1947–1957 military unit

Far East Command (FECOM) was a unified combatant command of the United States Department of Defense, active from 1947 until 1957, functionally organised to undertake the occupation of Japan and Korea.

 The 1st and 6th Marine Divisions (China Marines), who from 1945 to 1948 assisted the Chinese government in occupying northern China, disarming the Japanese, and helping the Kuomintang Chinese without fully getting involved in the Chinese Civil War, were not part of Far East Command and reported to Pacific Command and the U.S. Navy.

==History==
Far East Command was created on 1 January 1947, and abolished, with functions transferred to Pacific Command, effective 1 July 1957. From 1947 to 1951 the Commander-in-Chief, Far East (CINCFE), was General Douglas MacArthur, who was then succeeded by Generals Matthew Ridgway and Mark Clark. Later commanders were Generals John E. Hull, Maxwell D. Taylor, and finally Lyman Lemnitzer.

> [INFORMATION SUPPLIED]
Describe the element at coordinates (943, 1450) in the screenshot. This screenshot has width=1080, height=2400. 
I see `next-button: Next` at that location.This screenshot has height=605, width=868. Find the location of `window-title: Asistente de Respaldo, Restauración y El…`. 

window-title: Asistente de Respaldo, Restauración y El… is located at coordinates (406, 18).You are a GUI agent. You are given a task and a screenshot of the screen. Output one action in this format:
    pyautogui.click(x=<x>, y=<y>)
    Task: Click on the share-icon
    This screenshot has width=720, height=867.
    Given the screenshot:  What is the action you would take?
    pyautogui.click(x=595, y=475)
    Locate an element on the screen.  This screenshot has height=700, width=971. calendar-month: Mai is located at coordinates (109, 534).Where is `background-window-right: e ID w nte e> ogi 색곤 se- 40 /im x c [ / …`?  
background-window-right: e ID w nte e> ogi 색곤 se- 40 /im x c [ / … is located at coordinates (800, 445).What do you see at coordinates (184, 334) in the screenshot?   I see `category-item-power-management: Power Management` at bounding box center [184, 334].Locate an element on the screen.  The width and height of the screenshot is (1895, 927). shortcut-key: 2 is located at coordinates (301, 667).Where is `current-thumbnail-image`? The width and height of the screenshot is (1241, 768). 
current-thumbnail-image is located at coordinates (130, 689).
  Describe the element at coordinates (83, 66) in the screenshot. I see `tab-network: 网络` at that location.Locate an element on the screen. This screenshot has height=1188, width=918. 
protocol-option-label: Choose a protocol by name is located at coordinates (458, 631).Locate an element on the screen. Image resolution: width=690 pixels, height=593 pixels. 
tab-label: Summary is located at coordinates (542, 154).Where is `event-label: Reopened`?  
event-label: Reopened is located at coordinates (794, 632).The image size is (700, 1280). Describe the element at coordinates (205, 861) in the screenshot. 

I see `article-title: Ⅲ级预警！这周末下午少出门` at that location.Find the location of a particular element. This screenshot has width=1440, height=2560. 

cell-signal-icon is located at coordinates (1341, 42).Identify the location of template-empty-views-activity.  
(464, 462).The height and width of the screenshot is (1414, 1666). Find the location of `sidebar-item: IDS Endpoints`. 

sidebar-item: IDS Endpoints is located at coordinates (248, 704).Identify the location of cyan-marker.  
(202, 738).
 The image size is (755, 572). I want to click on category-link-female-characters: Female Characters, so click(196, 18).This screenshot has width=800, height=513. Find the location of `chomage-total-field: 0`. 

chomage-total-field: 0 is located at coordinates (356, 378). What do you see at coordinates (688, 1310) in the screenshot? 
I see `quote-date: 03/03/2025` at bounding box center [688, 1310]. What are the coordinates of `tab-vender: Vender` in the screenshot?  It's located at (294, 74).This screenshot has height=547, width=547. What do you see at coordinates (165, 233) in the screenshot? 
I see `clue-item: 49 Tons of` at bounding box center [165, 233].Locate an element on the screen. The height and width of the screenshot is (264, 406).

> [EXERCISE 1] List every general the Far East Command text names as having led the command.
> [EXERCISE 2] From the Far East Command text, extract the passage between "The 1st and" and "finally Lyman Lemnitzer.", inclusive.

> [ANSWER SECTION 1] Douglas MacArthur, Matthew Ridgway, Mark Clark, John E. Hull, Maxwell D. Taylor, Lyman Lemnitzer

> [ANSWER SECTION 2]
The 1st and 6th Marine Divisions (China Marines), who from 1945 to 1948 assisted the Chinese government in occupying northern China, disarming the Japanese, and helping the Kuomintang Chinese without fully getting involved in the Chinese Civil War, were not part of Far East Command and reported to Pacific Command and the U.S. Navy.

==History==
Far East Command was created on 1 January 1947, and abolished, with functions transferred to Pacific Command, effective 1 July 1957. From 1947 to 1951 the Commander-in-Chief, Far East (CINCFE), was General Douglas MacArthur, who was then succeeded by Generals Matthew Ridgway and Mark Clark. Later commanders were Generals John E. Hull, Maxwell D. Taylor, and finally Lyman Lemnitzer.